So thats a no on water changes until the spots are gone for over 3 days....

Did I read that right or ..... I'm a confused by the last post....the lower the organics and the higher the heat, the faster the thing hatches? And then its kilt? :thud:
 
I personally reccomend water changes to continue during treatment. vaccuming will remove many of the ich tomites from the gravel, and reduce the number to be killed when they hatch. Just add in additional salt (or meds if you go that route) to compensate for changed water. The fish are under some stress at all times during treatment so excellent water will make things a little easier on them. The 3 day reccomendation IMO is risky, I would go a full week minimum after there is no ich visible on any fish. 3 days may be enough, but As that excerpt said, it only takes one survivor to re-populate the tank. The large water changes at the end are an effective way to rapidly reduce meds and/or salt. With salt, I stick to my normal weekly routine and just let it slowly get removed. with meds I would probably do a big water change and then add carbon for a week or so as well.
dave
 
otos do ok in high temps as far as i know. they are recommended as the #1 algae eater for discus tanks. crank it up
 
How long do I qt the plants if I take them out during ich treatment with salt/temp?

How long do I need to quarantine the plants that have been in an aquarium with ich to be sure that the ich is dead before I put the plants back in? 2 weeks? 1 month? I have no idea.

Also, do the plants need higher temps to be healthy, or will they do fine at room temp during the qt period?

Thank you very much for your help...
 
If you QT your plants, the ich will be 100% dead after 5 full days in the QT tank. This is shorter than the reccommended salt treatment duration so just take them out and treat the fish with salt for the full 14 days. Then remove the salt via waterchanges and add the plants back with almost no chance of getting a recurrence of ich unless you don't QT anything living.
 
I recently treated my planted tank for ich.
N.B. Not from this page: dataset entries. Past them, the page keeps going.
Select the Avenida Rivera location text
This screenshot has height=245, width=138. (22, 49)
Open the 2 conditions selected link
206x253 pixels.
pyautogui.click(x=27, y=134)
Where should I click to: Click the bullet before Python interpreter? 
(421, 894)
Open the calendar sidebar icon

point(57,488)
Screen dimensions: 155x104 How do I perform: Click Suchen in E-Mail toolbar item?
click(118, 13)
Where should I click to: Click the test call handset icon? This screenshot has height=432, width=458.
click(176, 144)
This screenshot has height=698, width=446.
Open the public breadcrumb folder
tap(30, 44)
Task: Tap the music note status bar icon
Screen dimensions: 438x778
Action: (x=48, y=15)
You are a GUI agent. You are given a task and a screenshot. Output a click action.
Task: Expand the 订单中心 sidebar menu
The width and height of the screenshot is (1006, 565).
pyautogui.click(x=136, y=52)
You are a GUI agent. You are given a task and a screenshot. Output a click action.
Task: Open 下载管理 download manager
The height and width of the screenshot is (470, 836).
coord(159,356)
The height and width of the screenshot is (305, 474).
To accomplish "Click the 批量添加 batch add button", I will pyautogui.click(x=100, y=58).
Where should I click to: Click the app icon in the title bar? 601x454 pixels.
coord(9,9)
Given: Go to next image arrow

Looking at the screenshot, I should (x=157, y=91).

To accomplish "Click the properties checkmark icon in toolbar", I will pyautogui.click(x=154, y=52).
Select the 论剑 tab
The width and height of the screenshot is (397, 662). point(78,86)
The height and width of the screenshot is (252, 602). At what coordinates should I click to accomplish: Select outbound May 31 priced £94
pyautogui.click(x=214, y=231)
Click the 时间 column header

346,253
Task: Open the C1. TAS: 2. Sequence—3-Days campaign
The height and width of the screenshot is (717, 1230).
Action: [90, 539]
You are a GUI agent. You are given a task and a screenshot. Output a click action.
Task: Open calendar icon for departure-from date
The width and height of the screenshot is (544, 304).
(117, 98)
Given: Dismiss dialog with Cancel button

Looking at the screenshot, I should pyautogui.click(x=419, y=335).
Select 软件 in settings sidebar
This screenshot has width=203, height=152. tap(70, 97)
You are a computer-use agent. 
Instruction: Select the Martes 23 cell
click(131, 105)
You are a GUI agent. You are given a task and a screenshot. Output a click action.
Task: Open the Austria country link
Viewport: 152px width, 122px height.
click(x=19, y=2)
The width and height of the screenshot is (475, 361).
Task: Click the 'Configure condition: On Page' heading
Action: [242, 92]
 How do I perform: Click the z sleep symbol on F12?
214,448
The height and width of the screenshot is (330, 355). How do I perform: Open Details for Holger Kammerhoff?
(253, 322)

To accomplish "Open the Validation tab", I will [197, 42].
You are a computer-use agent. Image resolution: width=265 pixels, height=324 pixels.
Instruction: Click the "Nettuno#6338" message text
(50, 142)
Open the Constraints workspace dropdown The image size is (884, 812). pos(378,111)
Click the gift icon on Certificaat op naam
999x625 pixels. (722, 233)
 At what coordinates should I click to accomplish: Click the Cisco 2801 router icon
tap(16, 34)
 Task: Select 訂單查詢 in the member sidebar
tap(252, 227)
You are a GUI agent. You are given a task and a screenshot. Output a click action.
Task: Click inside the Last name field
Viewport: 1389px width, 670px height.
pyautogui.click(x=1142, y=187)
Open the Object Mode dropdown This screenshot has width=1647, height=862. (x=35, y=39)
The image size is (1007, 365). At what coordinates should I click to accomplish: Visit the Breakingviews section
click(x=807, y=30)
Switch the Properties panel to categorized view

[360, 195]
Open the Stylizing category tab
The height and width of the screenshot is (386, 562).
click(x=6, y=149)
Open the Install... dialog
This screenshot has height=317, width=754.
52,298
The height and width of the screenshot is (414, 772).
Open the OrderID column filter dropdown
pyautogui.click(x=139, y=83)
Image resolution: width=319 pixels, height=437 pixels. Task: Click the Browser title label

I added 2 tsp salt per gallon and increased the temp to 86. I had 9 otos, and the only one to die was the one heavily infested by ich, so I don't think the heat or the salt hurt them. The plants were fine, too. The ich, on the other hand, was nicely eradicated by the treatment.
 
Are there other meds you can use with plants to treat ick?
 
this thread answered everything for me but...

i've heard so much good stuff about the heat/salt treatment for ick but i've never tried it myself. i usually am able to get everyone into a Qtank in time and treat with meds (read usually as twice over a loooong time) and it works fine. now, however, i'm in a similar situation - heavily planted tank that i can't remove all the fish from. at this point, i have like 30 guppy fry all about a week old and several rogue ghost shrimp that are proving impossible to net. i'd like to do my best to keep them amongst the living.

yesterday i noticed a spot on one of my female guppies that looked slightly like the ick i'm used to but was really really tiny. now i'm seeing tiny spots on another one, but it looks more like a powder grain, not even as big as salt or sand, which was the size of ick on the goldies i previously had. could this be ick too? is there anything else that can cause such a slight spot of discoloration? and if i treat the tank with the salt and heat method, will my guppy fry (and the ghost shrimp as well) survive?